Methods: DNA was extracted from the blood of 1,115 UK patients with RA who were receiving anti-TNF biologic therapy. Samples were analyzed for 29 single-nucleotide polymorphisms (SNPs) previously established as RA susceptibility variants. In the primary analysis, the effect of each SNP on treatment response was assessed by linear regression, using an additive model, in which absolute change in the Disease Activity Score in 28 joints at 6 months of followup was the outcome measure. In a secondary analysis, logistic regression models were used to compare patients with a good treatment response (n = 274) to those with a poor response (n = 195), as defined using the European League Against Rheumatism response criteria. Results were combined with those from previous studies to confirm the findings by meta-analysis.

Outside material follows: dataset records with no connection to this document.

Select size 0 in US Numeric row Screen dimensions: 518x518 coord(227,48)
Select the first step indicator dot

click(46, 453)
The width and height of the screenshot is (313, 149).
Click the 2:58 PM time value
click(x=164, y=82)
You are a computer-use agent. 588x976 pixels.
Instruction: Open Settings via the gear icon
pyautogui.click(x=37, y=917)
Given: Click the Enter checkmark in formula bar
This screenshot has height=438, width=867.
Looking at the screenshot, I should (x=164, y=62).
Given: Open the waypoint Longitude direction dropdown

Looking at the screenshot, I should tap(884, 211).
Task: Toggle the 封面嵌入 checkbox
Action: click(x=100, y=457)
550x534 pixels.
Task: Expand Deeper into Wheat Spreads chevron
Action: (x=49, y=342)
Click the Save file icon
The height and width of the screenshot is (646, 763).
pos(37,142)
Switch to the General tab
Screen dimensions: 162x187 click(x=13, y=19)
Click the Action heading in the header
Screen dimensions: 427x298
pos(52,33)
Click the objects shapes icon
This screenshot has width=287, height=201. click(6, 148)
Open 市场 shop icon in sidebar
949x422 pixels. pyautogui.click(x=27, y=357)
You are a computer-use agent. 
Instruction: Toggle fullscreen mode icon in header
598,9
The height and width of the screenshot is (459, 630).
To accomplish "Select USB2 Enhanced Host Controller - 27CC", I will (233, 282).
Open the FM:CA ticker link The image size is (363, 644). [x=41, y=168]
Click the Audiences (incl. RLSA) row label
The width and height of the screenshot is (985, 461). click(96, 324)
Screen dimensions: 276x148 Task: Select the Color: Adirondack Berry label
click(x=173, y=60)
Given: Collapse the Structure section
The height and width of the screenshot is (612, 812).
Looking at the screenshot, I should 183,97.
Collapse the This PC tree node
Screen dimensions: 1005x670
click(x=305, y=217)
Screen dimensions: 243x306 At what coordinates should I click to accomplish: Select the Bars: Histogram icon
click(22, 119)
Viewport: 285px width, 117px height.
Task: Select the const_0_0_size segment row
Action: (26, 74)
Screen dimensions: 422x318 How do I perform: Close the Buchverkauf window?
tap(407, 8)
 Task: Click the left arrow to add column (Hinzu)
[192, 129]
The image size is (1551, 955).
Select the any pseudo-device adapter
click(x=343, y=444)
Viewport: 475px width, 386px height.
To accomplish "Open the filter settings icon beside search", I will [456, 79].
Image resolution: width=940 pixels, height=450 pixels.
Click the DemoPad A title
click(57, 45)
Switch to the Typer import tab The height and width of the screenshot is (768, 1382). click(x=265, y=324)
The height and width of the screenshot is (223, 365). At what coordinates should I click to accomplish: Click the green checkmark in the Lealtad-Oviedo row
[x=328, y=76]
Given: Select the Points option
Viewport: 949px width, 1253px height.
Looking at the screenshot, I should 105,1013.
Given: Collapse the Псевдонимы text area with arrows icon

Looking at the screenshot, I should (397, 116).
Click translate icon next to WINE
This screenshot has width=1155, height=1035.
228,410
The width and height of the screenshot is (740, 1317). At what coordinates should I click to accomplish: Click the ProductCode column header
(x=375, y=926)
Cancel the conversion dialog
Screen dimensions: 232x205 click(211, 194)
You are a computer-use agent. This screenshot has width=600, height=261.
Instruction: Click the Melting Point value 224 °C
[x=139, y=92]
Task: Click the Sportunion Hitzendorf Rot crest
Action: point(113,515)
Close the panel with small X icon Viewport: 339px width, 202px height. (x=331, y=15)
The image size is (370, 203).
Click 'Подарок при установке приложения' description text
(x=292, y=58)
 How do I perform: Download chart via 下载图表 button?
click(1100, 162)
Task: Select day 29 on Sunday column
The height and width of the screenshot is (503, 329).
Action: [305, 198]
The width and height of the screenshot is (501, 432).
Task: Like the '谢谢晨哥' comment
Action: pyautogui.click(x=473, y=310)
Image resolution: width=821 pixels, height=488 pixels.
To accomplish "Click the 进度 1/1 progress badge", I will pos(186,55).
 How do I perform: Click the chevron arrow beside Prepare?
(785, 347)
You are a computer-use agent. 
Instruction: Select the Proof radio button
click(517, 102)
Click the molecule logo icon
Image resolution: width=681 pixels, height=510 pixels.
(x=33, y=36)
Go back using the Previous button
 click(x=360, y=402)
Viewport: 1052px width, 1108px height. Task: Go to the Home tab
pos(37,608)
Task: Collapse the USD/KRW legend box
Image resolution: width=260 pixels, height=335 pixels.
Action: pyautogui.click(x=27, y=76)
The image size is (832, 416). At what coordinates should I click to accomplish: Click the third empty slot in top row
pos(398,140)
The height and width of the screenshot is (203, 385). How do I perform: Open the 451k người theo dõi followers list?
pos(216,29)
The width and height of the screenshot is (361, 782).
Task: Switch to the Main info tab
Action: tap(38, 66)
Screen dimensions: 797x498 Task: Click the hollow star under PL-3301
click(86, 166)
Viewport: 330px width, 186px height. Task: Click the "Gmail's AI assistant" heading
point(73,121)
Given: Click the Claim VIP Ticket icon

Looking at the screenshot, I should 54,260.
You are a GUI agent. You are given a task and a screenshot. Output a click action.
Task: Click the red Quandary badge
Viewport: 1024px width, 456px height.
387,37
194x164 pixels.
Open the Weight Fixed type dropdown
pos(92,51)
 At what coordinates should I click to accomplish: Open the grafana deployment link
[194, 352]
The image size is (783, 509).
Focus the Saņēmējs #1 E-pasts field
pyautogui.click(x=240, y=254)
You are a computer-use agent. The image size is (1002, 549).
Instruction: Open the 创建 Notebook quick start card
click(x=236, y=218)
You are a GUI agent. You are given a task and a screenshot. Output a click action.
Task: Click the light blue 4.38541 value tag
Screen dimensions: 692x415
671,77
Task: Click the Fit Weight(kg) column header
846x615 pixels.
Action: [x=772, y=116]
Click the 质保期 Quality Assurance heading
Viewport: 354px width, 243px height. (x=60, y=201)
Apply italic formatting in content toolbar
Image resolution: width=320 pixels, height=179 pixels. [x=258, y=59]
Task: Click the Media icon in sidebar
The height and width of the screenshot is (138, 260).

Results: The PTPRC rs10919563 SNP was associated with improved treatment response in both the primary analysis (regression coefficient 0.19, 95% confidence interval [95% CI] 0.09, 0.37; P = 0.04) and secondary analysis (odds ratio 0.62, 95% CI 0.40, 0.95; P = 0.03). A meta-analysis combining these data with the results from a previous study strengthened the evidence for association with the PTPRC SNP (P = 5.13 × 10(-5) ). No convincing association of the treatment response with other candidate loci was detected.
Conclusion: Presence of the rs10919563 RA susceptibility variant at the PTPRC gene locus predicts improved response to anti-TNF biologic therapy. Fine-mapping studies are required to determine whether this SNP or another variant at the locus provides the greatest predictive accuracy for treatment response.